How to eat oatmeal to avoid blood glucose spikes, according to a nutritionist
We all grew up believing that a bowl of oatmeal was the healthiest thing to eat for breakfast. And it's not our fault, the reality is that we fell for those million-dollar marketing campaigns telling us that a bowl of this fiber-packed cereal could reduce cardiovascular disease and blood glucose levels. And while that last one is true, you probably don't know that this classic breakfast can cause glucose spikes. "Oatmeal is 100% starch and starch is converted to glucose when digested," explains scientist Jessie Inchauspé on her website.

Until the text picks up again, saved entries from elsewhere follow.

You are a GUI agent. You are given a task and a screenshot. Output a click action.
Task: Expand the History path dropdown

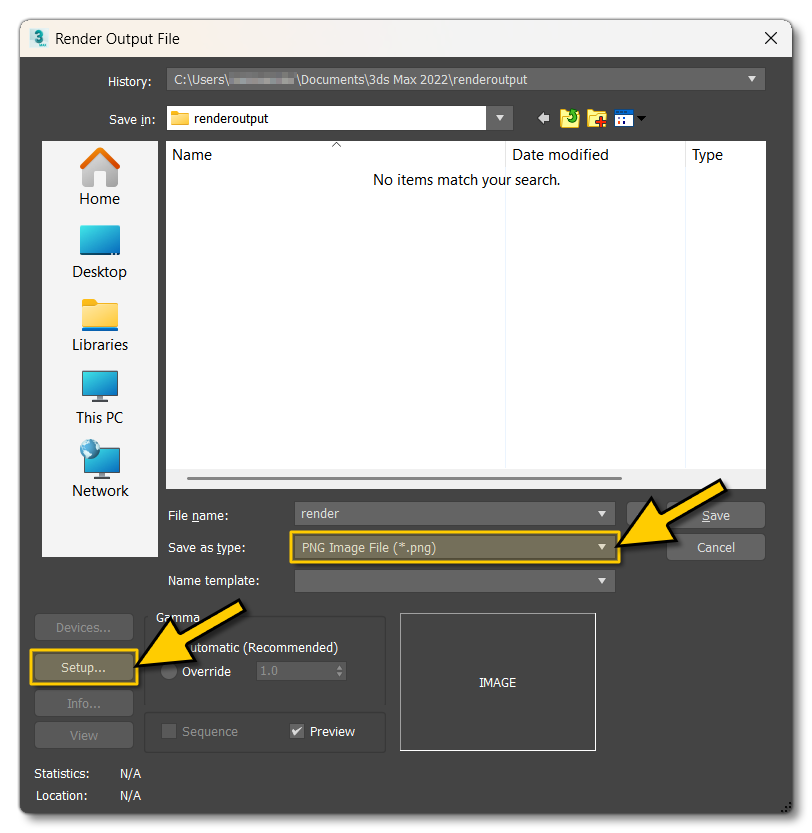[x=750, y=79]
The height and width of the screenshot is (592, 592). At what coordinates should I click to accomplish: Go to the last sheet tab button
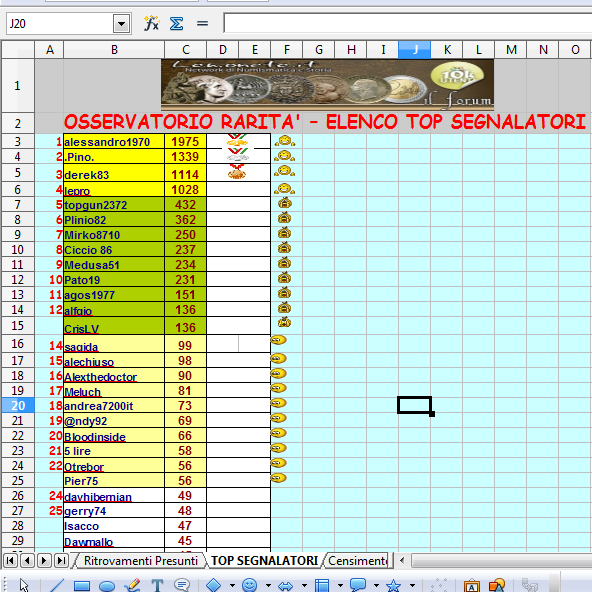point(61,560)
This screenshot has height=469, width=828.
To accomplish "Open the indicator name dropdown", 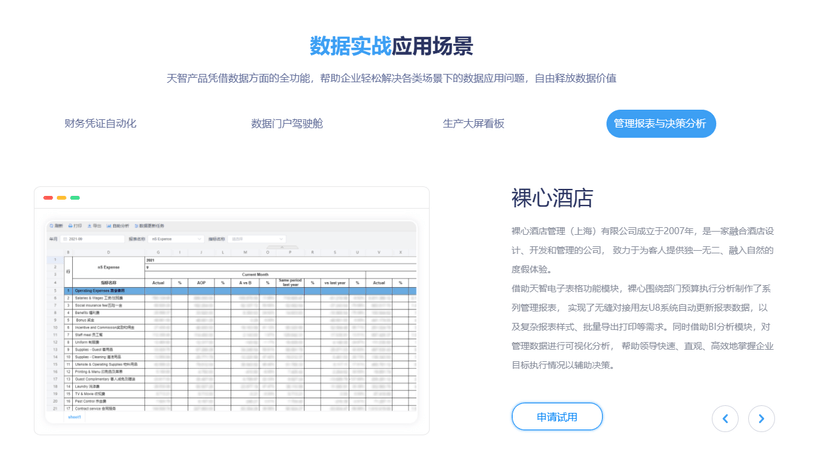I will tap(257, 239).
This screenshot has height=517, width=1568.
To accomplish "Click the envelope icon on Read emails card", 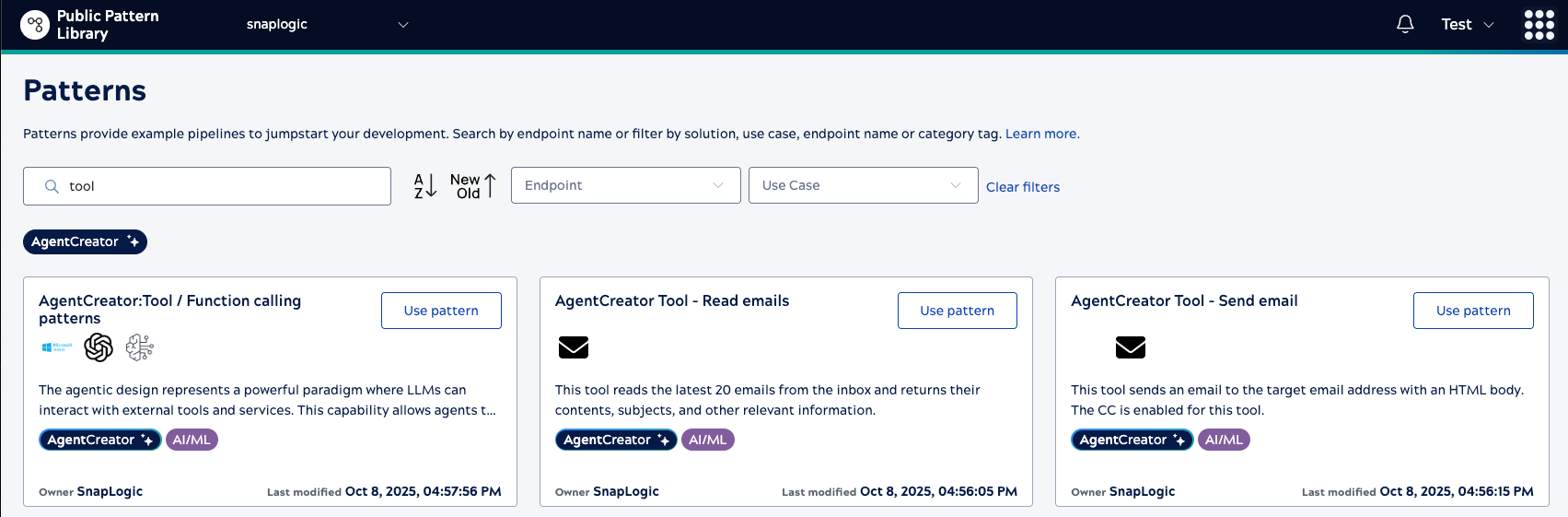I will tap(574, 347).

It's common to think that sweet will make you feel more energised in the morning, but maybe we've been wrong for a long time. "Science shows us that while a sweet, starchy breakfast gives us pleasure (it releases dopamine in our brain), it's not the best way to give us energy," shares Inchauspé. "It causes a glucose spike, which impairs our body's ability to produce energy efficiently, makes us tired and causes all sorts of side effects." But pause, this doesn't mean you have to say goodbye forever to your favorite bowl of oatmeal, that's why the best tips from nutrition experts so you can do it the right way.
What does eating oatmeal every day do?
"If you eat oatmeal prepared in the right way, without sugar or additives, every day you can get many benefits to your health such as: having a high fiber intake, reduce cholesterol, maintain satiety and regulate your blood sugar levels," says nutritionist Mariana Perez-Trejo. Although she warns that consuming a variety of foods is essential to obtain different vitamins and minerals. "It is also important to measure your portions, because if you are consuming exaggerated amounts of oatmeal, plus highly caloric toppings (honey, dried fruit, chocolates, sugar, boxed cereal, etc.) you may be being counterproductive to your health".
The nutritionist also emphasizes that oatmeal is considered a carbohydrate, so if your goal is to increase your protein intake, a bowl of oatmeal is not the best solution. "Most of the calories in oatmeal come from carbohydrates, especially soluble fiber known as beta-glucan," she tells Vogue. "So if you're looking for a high-protein food, meat, fish, protein powder, legumes, dairy, etc. are better choices."
Do oats produce glucose spikes?
On its own, oatmeal can spike blood sugar. That is why nutritionist Pérez-Trejo recommends: "Mix oatmeal with egg whites. These will not impart any flavor, but you will be adding protein to your oatmeal to avoid an abrupt glucose spike." She also suggests adding a topping of nuts, almonds or unsweetened peanut butter. "Adding healthy fats also helps avoid spikes," she explains. Scientist Jessie Inchauspé picks up on that idea on her website and explains that adding fat or protein to a carb-heavy breakfast keeps you from starting to feel hungry within half an hour. So a plate of oatmeal tucked in with other foods will give you more satiety.
The type of oatmeal you eat can also make a difference, experts recommend cut oat grains instead of instant oatmeal sachets. Another good idea is to add cow's milk, full-fat yogurt or almond milk that doesn't contain soy or sugar. "Choose berries and fruits with peels instead of tropical fruits such as bananas," advises Inchauspé. As much as possible, avoid honey, traditional table sugar, dates or maple syrup.
This is only for your information, kindly take the advice of your doctor for medicines, exercises and so on.